Continuaron un poco más, mirando cómo todo el mundo despedía a sus familiares con pañuelos humedecidos de lágrimas que agitaban de un lado a otro. Margot se fue a recorrer el buque en el que pasarían largas semanas y Charlotte, Samira y Jean se perdieron entre la multitud.

En ese instante, Eugène solo deseaba una cosa.

—¡Escapémonos! —le sugirió a Nicolás.

Su amante dio un respingo, como si le cogiera por sorpresa, le dedicó una sonrisa que realzó sus hoyuelos y, sin dudar, lo siguió en busca de un lugar en el que pudieran ocultarse del resto de tripulantes.
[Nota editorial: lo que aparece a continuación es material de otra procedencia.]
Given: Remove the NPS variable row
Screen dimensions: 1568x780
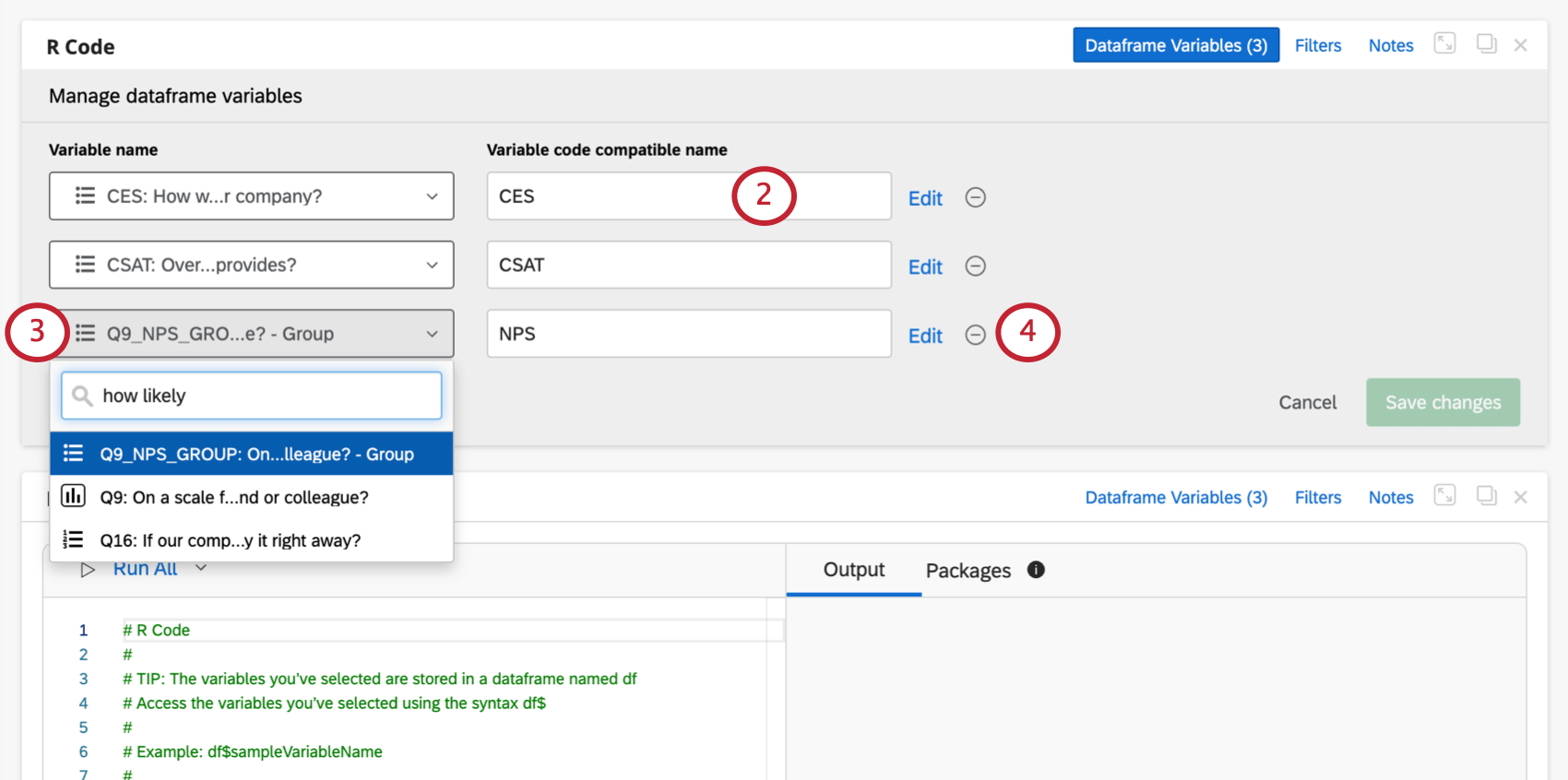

Tras recorrer los largos pasillos, alumbrados con hermosas antorchas de gas, y abrir varias puertas como si fueran niños haciendo travesuras, dieron con un pequeño camarote en desuso. Allí, Eugène se lanzó sobre Nicolás con una intensidad renovada.

Había sido un día extraño en el que diversas emociones se habían mostrado en tonalidades difusas, no obstante, en ese momento, su único deseo era sentir a su amado y olvidar, aunque fuera por un instante, todo lo demás.

Como por ejemplo, el abrecartas cubierto con la sangre del burgués que guardaba entre sus cosas.

Besó a Nicolás con énfasis, como si fuera a devorarlo ahí mismo y sin previo aviso. El noble no tuvo tiempo de reaccionar.

—¿Estás bien? Desde que volviste de la fábrica de Pierre has estado extraño —le preguntó, desconcertado por aquel arrebato de pasión.

Eugène se detuvo. ¿Acaso Nicolás podía leerle la mente? Lo miró a los ojos: aquellas esferas verdes que lo absorbían eran espejos que le devolvían la imagen de un Eugène risueño que ya no existía, pero también la imagen de un Eugène enamorado, pasional, que estaba dispuesto a todo para estar junto a él. Ese sí era real. Se relamió observando el manjar que el noble ocultaba en su boca. Luego, lo empujó hasta hacerle caer sentado sobre un catre individual y se sentó a horcajadas sobre él.

—Estoy contigo, eso es todo cuanto necesito.

Volvió a besarlo y se estremeció al sentir la forma en que Nicolás lo apretaba contra sí, deslizaba las manos por su espalda y le arrebataba la camisa.

Sin duda, eso era todo cuanto necesitaba, estar con él y disfrutar cada segundo que pasaran juntos, aunque para poder hacerlo plenamente antes debiera vengar la muerte de Samir, algo que terminaría de hacer tan pronto como llegasen a Nueva Orleans.

El tacto de Nicolás lo abrasaba, sus suspiros lo hipnotizaban y los labios, ávidos de los propios, le hacían perder la razón. No pensaba renunciar a lo que había entre ellos, aunque el precio a pagar fuera alto.

Su amante lo besó en el cuello, el mentón, le recorrió la mandíbula hasta llegar a su oído.

—Siempre juntos —susurró.

—Siempre —afirmó él.

Porque ya nada ni nadie podría separarlos.